● Required work: The following data has a line with "Screen dimensions: 690x387" and a line with "Select the Cursor tool in left viewport". Write out exactly those lines and all the lines between them.

● Data to examine:
*** Block opens ***

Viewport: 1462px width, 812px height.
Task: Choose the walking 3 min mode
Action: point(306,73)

*** Block closes ***
*** Block opens ***

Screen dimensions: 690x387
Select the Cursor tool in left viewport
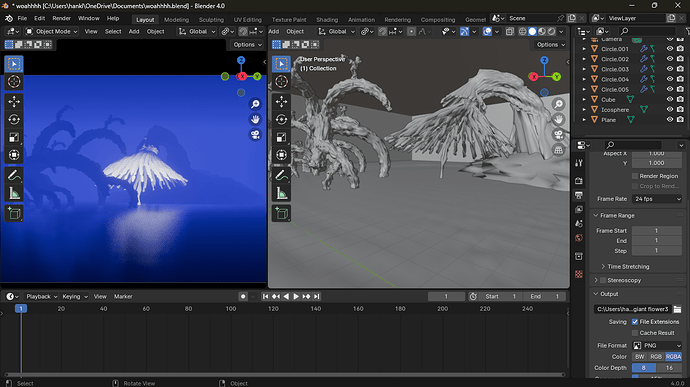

*** Block closes ***
*** Block opens ***

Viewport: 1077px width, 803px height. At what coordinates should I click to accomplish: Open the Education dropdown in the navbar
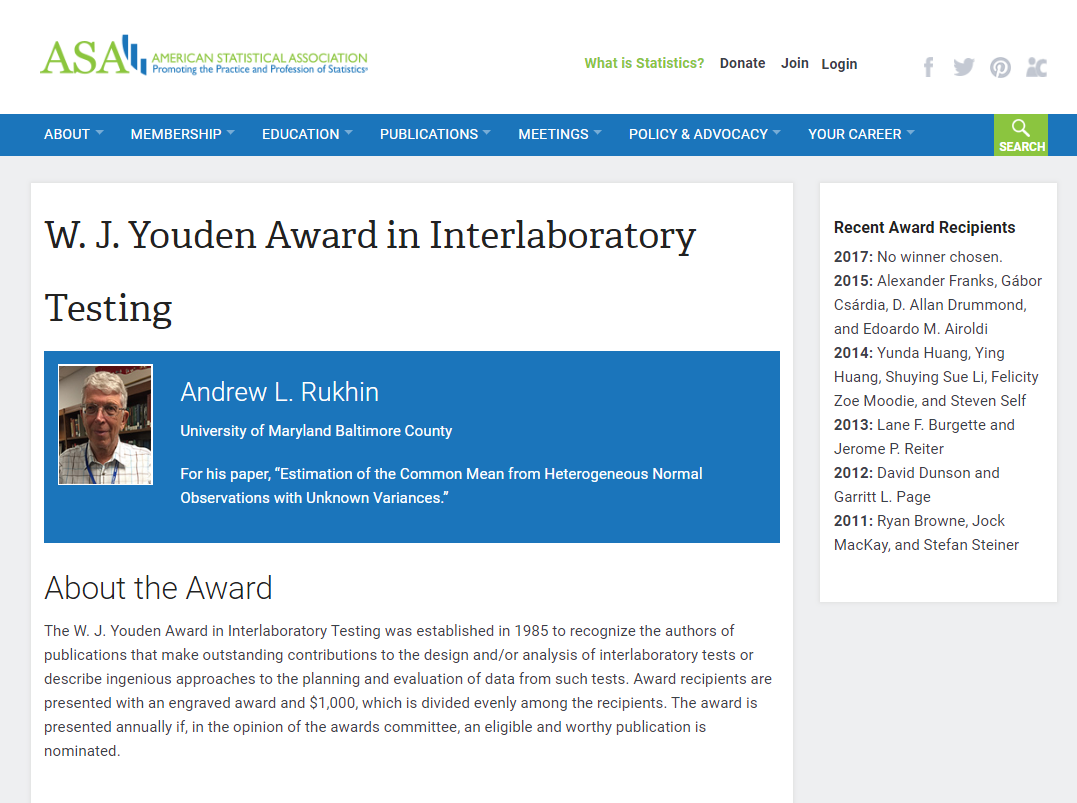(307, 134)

*** Block closes ***

● Result:
Screen dimensions: 690x387
Select the Cursor tool in left viewport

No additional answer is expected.